### Records provided
- - - - - - -

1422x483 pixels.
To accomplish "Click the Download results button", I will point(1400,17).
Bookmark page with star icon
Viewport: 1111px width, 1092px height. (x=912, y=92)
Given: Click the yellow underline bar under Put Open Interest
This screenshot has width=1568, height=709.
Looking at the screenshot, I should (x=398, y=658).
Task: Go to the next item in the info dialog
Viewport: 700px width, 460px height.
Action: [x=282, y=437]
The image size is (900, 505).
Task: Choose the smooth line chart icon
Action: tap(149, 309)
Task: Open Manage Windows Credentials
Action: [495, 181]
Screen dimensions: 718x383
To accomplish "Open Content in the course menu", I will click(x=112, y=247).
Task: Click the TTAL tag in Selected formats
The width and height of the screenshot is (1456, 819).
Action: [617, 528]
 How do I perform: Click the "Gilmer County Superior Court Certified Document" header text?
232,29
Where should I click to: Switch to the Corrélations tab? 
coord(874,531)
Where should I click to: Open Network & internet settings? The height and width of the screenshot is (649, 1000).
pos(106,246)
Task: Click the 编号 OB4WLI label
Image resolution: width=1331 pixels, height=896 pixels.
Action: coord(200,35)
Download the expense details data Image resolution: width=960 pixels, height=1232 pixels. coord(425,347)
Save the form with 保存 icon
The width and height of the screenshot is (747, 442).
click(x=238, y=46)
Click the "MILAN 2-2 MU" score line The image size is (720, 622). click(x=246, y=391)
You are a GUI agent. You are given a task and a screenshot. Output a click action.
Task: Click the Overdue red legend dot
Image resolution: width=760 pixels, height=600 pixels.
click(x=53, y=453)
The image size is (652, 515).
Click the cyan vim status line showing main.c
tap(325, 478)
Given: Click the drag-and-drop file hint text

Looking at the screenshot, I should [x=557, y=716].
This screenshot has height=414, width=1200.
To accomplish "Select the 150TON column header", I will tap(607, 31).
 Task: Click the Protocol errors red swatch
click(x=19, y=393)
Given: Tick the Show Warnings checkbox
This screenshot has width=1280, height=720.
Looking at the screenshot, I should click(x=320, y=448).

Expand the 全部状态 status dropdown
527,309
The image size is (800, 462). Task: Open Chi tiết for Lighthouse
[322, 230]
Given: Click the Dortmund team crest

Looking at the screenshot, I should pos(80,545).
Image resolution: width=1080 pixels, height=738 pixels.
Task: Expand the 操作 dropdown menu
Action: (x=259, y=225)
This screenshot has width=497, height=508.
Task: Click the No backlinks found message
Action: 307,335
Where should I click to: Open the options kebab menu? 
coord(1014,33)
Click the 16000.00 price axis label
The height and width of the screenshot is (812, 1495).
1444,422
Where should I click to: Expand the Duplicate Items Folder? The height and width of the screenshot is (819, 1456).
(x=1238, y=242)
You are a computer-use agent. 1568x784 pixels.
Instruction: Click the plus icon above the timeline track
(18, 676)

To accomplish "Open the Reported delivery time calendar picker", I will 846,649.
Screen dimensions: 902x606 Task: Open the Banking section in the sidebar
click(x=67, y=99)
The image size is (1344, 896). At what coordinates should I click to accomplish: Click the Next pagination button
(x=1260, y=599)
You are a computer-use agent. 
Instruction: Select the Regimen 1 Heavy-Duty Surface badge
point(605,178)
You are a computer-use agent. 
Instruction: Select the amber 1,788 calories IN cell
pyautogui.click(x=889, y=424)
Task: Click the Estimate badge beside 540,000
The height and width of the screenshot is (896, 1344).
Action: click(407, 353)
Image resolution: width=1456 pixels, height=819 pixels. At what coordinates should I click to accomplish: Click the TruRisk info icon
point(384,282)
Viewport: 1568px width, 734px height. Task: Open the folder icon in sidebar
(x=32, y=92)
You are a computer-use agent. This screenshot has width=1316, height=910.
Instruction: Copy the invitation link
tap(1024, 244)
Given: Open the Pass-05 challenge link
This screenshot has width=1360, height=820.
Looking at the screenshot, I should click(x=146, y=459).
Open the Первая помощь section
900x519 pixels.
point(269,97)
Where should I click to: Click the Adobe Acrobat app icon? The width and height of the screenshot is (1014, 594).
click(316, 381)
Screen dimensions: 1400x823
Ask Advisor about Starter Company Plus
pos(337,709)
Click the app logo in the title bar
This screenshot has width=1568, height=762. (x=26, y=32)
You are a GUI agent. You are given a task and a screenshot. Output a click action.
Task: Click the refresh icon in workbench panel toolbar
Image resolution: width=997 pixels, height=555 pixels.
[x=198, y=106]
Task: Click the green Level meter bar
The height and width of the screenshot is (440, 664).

- - - - - - -

### What is being asked
Extract every line of the data verbatim, starting with the line that contains "Image resolution: width=1456" and going on through the last line of the data.

### Solved problem
Image resolution: width=1456 pixels, height=819 pixels. At what coordinates should I click to accomplish: Click the TruRisk info icon
point(384,282)
Viewport: 1568px width, 734px height. Task: Open the folder icon in sidebar
(x=32, y=92)
You are a computer-use agent. This screenshot has width=1316, height=910.
Instruction: Copy the invitation link
tap(1024, 244)
Given: Open the Pass-05 challenge link
This screenshot has width=1360, height=820.
Looking at the screenshot, I should click(x=146, y=459).
Open the Первая помощь section
900x519 pixels.
point(269,97)
Where should I click to: Click the Adobe Acrobat app icon? The width and height of the screenshot is (1014, 594).
click(316, 381)
Screen dimensions: 1400x823
Ask Advisor about Starter Company Plus
pos(337,709)
Click the app logo in the title bar
This screenshot has width=1568, height=762. (x=26, y=32)
You are a GUI agent. You are given a task and a screenshot. Output a click action.
Task: Click the refresh icon in workbench panel toolbar
Image resolution: width=997 pixels, height=555 pixels.
[x=198, y=106]
Task: Click the green Level meter bar
The height and width of the screenshot is (440, 664).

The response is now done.